**What is being asked**
Lines from the material below that hold the string "chip" are what is needed; copy each of them.

**Exercise data**
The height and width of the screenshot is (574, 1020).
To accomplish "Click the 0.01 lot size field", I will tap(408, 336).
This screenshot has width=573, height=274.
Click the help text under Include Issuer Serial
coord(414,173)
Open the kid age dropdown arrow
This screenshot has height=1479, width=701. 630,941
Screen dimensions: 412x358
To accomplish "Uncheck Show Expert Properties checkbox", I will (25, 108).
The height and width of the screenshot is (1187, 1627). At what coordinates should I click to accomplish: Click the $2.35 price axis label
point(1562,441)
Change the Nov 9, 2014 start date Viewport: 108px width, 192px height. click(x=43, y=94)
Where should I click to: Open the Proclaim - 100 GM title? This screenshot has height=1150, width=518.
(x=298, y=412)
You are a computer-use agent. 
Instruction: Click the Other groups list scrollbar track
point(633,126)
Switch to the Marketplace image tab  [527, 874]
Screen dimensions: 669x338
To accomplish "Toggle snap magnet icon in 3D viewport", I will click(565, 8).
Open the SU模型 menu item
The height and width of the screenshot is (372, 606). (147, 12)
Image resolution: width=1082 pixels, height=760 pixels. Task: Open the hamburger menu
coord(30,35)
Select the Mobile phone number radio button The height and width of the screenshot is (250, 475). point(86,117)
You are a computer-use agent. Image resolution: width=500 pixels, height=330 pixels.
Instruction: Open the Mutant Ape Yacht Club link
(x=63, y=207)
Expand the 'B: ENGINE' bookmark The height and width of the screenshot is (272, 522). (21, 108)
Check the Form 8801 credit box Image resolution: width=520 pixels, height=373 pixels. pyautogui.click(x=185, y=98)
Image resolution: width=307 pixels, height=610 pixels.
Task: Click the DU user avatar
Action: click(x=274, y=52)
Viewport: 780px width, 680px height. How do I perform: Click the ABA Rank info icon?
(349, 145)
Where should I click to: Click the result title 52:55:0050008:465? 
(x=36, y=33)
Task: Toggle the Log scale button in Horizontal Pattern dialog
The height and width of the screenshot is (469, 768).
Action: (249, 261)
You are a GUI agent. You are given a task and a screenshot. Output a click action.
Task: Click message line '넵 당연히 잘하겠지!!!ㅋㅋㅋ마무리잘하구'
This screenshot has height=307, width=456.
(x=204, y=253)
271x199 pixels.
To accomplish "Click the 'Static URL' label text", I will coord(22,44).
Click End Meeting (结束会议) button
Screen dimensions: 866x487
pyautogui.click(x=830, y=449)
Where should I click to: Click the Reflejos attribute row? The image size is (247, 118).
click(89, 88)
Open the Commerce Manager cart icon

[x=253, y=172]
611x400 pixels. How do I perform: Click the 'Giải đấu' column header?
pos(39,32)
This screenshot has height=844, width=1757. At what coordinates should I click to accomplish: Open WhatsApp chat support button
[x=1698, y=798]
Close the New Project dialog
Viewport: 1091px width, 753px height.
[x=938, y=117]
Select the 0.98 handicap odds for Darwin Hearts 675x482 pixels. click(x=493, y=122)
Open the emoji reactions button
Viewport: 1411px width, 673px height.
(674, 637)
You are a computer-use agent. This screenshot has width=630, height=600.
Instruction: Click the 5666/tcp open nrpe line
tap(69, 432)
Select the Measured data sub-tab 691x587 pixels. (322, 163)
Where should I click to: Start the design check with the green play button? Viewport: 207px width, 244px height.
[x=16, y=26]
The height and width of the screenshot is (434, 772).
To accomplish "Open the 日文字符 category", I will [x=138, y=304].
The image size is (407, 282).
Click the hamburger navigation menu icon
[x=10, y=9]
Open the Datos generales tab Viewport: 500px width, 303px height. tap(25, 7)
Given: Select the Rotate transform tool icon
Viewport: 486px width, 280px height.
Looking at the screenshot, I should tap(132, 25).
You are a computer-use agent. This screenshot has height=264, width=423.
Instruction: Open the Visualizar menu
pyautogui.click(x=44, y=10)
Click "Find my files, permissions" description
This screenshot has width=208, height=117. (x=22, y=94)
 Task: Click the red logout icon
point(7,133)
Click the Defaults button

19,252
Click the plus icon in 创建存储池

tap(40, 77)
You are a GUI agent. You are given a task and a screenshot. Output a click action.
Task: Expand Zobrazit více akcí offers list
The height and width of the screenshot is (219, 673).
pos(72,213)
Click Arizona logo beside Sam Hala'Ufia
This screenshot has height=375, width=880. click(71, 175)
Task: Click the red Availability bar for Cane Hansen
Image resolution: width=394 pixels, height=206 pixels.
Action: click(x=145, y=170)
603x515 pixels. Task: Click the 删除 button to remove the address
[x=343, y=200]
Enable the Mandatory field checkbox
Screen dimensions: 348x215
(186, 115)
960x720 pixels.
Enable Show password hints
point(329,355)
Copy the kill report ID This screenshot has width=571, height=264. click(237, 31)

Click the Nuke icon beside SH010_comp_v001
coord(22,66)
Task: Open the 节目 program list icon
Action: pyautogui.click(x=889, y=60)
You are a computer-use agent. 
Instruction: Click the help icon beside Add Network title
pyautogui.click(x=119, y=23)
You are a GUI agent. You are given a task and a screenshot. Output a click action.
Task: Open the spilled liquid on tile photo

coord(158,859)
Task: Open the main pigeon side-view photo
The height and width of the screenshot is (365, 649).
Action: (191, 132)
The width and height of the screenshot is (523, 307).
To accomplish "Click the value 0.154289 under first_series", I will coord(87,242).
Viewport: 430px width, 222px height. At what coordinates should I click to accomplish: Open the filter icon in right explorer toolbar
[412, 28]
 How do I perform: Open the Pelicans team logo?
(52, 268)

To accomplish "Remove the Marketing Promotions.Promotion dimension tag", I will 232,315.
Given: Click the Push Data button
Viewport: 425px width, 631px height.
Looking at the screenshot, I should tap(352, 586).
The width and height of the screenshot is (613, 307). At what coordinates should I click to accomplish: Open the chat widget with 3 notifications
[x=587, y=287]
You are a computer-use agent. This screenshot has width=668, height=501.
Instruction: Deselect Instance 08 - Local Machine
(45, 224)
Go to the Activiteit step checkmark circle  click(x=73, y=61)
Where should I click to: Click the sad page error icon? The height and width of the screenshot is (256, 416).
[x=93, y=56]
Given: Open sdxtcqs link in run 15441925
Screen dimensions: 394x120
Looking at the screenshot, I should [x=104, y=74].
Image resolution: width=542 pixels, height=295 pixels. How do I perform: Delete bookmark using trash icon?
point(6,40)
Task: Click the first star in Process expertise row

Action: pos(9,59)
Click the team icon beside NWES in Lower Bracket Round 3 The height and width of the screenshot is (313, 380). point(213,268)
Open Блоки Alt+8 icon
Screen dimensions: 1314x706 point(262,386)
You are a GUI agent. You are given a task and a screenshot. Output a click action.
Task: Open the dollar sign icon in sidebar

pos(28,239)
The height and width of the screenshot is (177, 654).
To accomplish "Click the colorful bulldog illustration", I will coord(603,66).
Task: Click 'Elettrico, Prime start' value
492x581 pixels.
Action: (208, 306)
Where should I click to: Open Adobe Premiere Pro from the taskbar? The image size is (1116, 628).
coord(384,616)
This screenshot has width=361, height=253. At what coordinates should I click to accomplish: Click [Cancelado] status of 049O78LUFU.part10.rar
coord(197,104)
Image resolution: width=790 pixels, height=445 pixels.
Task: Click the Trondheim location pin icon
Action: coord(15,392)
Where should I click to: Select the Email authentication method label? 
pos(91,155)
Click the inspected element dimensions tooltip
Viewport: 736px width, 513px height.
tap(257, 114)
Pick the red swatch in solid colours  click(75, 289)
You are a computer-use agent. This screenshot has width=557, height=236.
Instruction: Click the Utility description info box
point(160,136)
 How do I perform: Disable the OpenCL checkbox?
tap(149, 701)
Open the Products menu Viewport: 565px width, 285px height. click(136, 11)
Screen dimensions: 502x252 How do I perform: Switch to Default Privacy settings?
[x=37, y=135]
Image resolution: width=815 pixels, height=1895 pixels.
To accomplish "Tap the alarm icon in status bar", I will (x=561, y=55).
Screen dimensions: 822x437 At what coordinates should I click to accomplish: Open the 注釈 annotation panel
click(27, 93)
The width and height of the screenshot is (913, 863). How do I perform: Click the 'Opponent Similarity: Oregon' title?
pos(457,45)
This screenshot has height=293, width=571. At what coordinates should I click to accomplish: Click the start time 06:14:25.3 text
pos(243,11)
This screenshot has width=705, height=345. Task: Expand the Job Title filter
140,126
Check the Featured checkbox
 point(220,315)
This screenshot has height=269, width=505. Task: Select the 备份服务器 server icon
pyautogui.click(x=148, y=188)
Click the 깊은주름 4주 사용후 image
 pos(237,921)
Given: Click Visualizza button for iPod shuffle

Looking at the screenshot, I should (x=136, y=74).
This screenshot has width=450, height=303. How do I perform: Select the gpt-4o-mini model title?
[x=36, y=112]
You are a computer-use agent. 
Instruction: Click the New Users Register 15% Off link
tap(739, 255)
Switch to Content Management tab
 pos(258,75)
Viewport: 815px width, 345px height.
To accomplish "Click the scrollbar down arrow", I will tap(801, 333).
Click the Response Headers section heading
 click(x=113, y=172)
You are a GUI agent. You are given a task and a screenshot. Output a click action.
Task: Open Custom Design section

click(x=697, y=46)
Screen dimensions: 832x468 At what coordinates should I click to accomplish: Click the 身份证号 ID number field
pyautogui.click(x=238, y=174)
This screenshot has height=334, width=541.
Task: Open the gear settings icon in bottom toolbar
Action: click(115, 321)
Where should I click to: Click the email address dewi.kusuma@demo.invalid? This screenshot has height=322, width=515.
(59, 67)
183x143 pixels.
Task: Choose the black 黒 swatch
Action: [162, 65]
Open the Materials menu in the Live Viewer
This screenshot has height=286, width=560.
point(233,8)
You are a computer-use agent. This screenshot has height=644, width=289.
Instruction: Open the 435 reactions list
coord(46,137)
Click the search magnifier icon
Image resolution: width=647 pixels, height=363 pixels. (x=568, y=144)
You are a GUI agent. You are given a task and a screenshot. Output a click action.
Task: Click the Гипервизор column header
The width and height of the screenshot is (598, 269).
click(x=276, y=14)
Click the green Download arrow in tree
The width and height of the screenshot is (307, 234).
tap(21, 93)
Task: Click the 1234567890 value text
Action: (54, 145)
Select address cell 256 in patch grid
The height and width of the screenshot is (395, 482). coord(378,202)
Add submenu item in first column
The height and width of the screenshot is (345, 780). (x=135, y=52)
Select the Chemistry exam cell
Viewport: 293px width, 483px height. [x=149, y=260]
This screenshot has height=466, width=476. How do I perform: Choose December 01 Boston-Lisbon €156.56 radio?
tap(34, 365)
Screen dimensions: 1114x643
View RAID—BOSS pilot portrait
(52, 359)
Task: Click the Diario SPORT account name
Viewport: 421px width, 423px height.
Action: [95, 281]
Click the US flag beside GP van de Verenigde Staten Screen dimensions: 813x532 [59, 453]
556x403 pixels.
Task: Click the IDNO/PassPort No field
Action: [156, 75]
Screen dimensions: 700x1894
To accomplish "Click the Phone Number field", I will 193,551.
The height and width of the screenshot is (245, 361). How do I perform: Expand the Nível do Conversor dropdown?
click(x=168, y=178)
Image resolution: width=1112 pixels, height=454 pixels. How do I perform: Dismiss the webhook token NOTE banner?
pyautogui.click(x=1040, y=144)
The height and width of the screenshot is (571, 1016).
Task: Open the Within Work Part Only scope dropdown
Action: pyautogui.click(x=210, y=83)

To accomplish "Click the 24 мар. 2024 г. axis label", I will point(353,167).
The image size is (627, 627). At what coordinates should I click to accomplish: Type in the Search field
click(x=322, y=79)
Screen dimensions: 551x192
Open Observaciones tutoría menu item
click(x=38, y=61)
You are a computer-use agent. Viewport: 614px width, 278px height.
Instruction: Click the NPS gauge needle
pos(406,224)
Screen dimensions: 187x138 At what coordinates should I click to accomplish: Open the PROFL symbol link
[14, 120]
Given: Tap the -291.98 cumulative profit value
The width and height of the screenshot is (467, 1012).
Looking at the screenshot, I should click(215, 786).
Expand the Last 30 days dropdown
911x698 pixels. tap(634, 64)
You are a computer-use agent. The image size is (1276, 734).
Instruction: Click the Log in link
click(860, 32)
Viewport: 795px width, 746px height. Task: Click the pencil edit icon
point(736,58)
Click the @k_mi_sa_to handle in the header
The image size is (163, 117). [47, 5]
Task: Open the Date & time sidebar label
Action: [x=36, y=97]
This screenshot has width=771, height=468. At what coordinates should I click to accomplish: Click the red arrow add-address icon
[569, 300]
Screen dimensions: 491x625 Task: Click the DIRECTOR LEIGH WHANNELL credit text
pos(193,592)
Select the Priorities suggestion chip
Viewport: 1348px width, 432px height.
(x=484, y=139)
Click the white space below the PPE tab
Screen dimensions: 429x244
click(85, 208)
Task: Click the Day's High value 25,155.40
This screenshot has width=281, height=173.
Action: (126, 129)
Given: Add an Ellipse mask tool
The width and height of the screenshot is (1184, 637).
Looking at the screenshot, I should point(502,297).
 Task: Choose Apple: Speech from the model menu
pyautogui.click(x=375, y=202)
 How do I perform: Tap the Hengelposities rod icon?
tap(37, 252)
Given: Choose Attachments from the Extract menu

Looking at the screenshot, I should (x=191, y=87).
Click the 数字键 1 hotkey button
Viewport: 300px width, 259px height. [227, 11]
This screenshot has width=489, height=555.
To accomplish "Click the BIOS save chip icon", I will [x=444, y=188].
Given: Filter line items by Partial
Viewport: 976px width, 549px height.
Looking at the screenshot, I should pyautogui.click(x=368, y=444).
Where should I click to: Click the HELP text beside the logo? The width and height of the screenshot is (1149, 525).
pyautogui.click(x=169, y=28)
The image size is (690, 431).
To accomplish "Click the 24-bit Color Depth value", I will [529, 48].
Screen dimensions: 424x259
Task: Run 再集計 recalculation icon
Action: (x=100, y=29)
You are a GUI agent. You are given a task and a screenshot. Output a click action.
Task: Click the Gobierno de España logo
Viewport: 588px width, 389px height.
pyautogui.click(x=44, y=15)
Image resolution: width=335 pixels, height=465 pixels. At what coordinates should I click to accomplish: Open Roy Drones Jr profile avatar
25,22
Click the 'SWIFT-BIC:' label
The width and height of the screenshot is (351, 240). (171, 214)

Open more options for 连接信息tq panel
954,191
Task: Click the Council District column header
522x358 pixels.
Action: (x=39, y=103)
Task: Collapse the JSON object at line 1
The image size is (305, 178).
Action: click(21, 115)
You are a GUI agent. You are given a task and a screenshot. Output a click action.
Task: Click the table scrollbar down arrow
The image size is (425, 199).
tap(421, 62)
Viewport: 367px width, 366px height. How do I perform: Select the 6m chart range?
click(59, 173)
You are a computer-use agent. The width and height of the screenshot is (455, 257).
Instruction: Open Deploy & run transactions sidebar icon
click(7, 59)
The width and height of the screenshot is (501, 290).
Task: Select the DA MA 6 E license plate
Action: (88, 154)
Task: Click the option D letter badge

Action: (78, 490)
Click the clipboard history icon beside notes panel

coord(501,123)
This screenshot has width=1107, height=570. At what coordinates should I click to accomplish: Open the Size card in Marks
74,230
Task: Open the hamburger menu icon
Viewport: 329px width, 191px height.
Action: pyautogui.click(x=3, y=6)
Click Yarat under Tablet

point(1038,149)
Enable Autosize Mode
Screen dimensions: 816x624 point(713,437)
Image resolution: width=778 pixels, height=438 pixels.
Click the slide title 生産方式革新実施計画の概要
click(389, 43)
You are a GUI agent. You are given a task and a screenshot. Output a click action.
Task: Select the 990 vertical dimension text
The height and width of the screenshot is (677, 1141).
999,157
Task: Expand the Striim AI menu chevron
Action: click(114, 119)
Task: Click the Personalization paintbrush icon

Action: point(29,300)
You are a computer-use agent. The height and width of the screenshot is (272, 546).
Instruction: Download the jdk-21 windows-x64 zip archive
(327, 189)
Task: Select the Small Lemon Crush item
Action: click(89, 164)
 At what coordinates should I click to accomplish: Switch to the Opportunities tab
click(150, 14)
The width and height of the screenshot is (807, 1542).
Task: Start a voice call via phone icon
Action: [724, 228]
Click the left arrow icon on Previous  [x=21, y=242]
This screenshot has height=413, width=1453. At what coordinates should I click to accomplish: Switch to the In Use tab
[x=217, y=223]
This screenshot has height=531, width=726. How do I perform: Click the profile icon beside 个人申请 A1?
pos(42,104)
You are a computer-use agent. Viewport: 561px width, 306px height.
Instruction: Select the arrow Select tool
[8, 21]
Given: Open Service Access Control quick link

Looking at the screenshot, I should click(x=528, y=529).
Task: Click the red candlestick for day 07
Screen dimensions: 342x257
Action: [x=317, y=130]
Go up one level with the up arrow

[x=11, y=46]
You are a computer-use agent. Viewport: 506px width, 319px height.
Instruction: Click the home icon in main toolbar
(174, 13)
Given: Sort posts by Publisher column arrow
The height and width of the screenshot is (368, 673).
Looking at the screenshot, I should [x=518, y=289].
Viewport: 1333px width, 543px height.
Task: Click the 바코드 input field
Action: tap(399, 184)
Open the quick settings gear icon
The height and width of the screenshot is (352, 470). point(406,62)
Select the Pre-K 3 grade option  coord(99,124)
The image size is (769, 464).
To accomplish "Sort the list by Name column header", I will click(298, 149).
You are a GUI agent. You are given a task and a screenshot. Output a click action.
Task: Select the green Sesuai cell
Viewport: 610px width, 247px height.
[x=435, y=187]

**Response area**
Select the Priorities suggestion chip
To accomplish "Click the BIOS save chip icon", I will [x=444, y=188].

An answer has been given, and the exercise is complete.